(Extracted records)
--------

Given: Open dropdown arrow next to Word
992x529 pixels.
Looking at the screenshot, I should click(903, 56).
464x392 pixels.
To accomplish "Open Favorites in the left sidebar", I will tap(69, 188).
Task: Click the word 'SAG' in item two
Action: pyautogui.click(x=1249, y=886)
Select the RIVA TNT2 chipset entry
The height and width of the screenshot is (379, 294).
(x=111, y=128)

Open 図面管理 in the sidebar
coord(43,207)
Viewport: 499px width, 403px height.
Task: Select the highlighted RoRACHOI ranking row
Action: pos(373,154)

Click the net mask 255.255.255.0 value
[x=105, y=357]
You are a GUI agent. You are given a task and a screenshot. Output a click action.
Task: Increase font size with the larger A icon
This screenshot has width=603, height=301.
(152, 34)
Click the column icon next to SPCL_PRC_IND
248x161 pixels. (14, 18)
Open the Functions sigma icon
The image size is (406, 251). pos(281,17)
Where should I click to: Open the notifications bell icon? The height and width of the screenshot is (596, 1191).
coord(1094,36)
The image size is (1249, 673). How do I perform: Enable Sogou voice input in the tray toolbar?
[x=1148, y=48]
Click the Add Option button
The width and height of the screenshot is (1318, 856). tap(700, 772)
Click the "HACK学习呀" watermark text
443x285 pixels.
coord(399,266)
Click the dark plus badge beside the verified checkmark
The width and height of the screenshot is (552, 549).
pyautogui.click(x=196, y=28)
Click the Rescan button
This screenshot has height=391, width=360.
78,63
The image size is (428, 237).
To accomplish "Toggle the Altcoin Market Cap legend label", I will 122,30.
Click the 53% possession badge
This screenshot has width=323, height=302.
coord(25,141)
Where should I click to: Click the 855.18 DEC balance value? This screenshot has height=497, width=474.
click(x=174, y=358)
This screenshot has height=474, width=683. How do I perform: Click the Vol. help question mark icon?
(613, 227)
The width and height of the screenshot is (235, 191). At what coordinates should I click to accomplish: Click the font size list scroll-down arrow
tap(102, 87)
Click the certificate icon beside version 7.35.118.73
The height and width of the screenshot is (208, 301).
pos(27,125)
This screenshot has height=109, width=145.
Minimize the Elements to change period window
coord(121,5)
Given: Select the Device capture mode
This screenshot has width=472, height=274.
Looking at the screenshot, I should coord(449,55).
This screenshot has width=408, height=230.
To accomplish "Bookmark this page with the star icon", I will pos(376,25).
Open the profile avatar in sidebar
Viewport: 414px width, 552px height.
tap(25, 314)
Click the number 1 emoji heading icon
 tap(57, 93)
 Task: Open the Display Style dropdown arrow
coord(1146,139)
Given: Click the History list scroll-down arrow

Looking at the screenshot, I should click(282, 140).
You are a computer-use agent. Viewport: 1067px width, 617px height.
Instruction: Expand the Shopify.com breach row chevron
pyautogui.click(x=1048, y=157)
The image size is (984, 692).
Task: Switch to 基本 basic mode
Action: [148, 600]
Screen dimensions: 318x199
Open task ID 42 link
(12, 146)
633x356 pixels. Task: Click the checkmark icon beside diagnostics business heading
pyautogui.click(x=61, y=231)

--------

**ASSIGNED TASK**. Your answer should be one number: how many lines in the records above include "with".

**EXERCISE SOLUTION**. 2